On Dec. 12, she delivered 30 books. It was Pedroli’s second such donation, a gesture that Eliana Duarte, the NICU’s neonatal nurse manager, called “touching” for staff and families. “Some of these babies are so ill that the only thing the parent can do is read to the babies, so they can hear their voices,” Duarte says. “We had a lot of staff that cried when we read it.”
58 DAYS AND COUNTING
Jessica and Peter Valerio, both 33 and teachers from Miller Place, received two copies during Pedroli’s last donation drive. They kept one in the NICU where they could read it to Dominic, born three months early.
The 12-page book includes rhymes such as: “Many new cubs are arriving today. Some leave with their families, while others must stay,” and “Days turn to weeks, turn to month, sometimes more! Those babies hang on till it’s their turn to soar!” Readers see an octopus nurse using its eight arms to juggle care for five babies at once; they see two baby bunnies in incubators with the names Penelope and Sydney in honor of Pedroli's daughters.
“It was nice to read something that was so relatable at a time that is so scary and isolating,” Jessica says.
The second copy they kept at home to read to their older son, Mikey, 2. “It helped him understand, in a very childhood way, where his brother is and when he’s coming home,” Jessica says in a phone interview from the NICU on Dominic’s 58th day there. Dominic has since come home.
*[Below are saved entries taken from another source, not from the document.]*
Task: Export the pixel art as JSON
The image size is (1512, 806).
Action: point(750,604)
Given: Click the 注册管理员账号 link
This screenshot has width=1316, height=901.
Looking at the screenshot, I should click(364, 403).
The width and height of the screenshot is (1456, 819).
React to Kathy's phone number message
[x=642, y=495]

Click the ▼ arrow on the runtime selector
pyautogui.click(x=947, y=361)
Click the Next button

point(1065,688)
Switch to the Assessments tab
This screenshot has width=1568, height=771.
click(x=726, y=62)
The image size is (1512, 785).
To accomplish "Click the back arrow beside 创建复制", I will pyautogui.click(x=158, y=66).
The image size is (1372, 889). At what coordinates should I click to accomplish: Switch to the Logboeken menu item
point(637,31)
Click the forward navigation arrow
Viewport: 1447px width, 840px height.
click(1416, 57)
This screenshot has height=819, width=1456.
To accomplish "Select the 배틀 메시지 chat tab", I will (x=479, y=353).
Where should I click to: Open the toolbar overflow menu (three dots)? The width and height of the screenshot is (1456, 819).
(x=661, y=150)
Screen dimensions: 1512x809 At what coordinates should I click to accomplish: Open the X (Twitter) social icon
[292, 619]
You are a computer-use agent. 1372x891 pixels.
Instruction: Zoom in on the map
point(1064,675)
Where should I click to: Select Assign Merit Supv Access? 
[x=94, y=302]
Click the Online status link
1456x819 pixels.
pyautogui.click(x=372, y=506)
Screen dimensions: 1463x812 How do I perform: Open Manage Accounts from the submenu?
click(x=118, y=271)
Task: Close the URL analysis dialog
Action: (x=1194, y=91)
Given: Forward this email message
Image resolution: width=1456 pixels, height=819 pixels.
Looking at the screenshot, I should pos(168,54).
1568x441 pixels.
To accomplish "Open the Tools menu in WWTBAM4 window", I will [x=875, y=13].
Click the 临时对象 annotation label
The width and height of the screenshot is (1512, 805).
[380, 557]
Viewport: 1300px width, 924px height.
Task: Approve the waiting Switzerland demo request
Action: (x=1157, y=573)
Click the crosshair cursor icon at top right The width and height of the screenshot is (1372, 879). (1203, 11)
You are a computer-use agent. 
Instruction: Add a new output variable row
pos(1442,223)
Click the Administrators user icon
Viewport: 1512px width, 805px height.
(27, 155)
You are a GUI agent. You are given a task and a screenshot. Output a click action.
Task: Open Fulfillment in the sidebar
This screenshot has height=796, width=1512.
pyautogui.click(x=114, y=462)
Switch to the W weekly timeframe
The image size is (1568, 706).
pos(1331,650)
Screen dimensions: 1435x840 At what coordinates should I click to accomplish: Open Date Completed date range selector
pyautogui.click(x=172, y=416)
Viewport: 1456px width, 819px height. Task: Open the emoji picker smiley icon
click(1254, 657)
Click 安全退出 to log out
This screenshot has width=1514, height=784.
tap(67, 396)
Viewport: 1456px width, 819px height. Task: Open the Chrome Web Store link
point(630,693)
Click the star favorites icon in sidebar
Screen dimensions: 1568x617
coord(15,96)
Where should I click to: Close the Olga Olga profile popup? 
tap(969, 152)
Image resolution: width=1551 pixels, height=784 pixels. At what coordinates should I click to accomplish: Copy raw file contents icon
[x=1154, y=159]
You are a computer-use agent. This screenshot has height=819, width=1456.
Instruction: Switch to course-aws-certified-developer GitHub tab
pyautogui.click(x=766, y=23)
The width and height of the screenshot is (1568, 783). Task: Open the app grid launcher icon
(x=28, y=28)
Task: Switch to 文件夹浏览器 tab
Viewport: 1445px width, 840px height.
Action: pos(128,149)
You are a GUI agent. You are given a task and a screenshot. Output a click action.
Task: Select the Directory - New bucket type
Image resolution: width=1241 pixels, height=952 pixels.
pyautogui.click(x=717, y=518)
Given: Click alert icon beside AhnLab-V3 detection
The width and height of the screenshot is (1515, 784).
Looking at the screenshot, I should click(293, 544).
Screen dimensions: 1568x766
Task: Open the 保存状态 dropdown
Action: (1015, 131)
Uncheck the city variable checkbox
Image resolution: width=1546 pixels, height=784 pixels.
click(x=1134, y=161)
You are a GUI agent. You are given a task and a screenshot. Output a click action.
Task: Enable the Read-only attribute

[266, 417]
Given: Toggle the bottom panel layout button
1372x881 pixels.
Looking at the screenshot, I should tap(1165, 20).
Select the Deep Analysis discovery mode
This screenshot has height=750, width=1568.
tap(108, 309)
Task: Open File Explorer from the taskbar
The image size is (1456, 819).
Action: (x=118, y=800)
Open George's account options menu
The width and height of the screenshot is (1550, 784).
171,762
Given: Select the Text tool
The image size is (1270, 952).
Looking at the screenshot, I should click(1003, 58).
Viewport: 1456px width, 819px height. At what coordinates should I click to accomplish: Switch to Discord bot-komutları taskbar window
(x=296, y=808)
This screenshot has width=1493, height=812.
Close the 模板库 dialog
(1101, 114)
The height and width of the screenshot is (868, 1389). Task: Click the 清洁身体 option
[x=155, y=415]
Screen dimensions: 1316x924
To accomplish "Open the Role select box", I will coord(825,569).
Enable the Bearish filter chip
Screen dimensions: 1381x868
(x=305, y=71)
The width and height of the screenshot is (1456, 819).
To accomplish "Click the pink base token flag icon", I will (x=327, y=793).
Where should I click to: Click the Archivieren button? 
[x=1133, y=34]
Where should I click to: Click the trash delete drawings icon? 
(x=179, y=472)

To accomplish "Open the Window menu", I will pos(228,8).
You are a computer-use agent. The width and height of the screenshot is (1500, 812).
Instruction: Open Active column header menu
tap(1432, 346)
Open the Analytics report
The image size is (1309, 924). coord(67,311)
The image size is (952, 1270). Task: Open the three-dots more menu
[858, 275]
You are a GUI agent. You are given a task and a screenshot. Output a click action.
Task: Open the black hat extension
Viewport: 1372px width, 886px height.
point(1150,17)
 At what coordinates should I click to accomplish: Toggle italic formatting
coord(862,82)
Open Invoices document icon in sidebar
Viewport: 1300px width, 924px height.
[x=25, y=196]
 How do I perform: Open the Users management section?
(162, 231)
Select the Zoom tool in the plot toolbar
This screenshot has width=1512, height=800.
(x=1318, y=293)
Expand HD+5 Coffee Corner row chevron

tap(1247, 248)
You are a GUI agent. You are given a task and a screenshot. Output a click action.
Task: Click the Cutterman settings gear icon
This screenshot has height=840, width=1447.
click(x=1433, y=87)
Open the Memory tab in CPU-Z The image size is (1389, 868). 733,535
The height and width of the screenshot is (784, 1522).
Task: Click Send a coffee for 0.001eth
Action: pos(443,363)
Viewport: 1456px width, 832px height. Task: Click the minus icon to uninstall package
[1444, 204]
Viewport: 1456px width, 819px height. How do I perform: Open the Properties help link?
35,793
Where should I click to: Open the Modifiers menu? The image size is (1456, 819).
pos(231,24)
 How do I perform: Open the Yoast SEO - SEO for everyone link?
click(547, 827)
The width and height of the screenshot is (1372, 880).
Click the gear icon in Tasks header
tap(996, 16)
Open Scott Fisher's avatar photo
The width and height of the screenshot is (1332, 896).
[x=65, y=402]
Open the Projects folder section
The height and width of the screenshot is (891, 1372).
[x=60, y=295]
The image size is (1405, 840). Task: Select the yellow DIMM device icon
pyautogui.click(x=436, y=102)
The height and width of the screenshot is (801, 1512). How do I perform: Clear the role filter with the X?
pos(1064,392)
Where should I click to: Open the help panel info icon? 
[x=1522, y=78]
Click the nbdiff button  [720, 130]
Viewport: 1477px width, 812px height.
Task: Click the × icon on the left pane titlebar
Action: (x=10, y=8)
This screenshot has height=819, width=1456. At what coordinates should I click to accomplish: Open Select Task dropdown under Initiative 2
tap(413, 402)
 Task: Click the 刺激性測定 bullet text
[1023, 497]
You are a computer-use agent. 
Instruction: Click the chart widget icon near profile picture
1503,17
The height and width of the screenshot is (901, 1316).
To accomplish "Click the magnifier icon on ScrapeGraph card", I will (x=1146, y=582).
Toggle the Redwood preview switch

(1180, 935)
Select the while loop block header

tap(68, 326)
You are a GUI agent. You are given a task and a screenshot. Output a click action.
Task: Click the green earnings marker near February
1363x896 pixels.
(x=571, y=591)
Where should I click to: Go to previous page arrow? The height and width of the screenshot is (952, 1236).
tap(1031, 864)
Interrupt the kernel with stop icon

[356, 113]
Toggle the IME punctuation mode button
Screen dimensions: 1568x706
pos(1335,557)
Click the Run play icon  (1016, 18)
Peter Valerio, of Miller Place, reads to his older son, Mikey, 2, to help explain why Mikey’s newborn brother stayed at Stony Brook University Hospital. Credit: Jessica Valerio
NICU STORIES
Pedroli and her husband, Ken, now 34 and working in sales, were unexpectedly introduced to the NICU after Pedroli experienced placenta abruption with her older daughter, which is when the flow of oxygen and nutrients is cut off to the womb. She had an emergency C-section; Penelope spent 10 weeks in the NICU. Penelope needed follow-up medical care and was eventually diagnosed with autism.
With Sydney, Pedroli’s water broke at 34 weeks, and Sydney weighed 5 pounds, 8 ounces. She was in the NICU for 14 days connected to a feeding tube to help her grow but didn’t have any follow up medical issues, Pedroli says.
Pedroli, who had never written a book before, collaborated with her sister, Lindsay McElhinney, 28, a business owner from Charleston, South Carolina, to find a graphic artist who could do the artwork for "Welcome to the NIC Zoo."
McElhinney connected Pedroli with illustrator Elena Hernandez, 29, of Richmond, Virginia. “I was also a preemie baby,” says McElhinney, who weighed 1½ pounds at birth and spent 26 weeks in a NICU. “I was so small my mother’s wedding ring could literally slide up my arm." She called illustrating the book “the perfect project for me.”
Pedroli had 1,000 copies printed and sells them on her website and Amazon for $20 each; she sold them at a reduced price of $10 each during the donation drive on Dec. 7. She’s hoping to do more readings at Long Island schools, and says she may tackle another board book, this one about autism based on her experiences with her older daughter. “It is an idea in the back of my mind,” she says.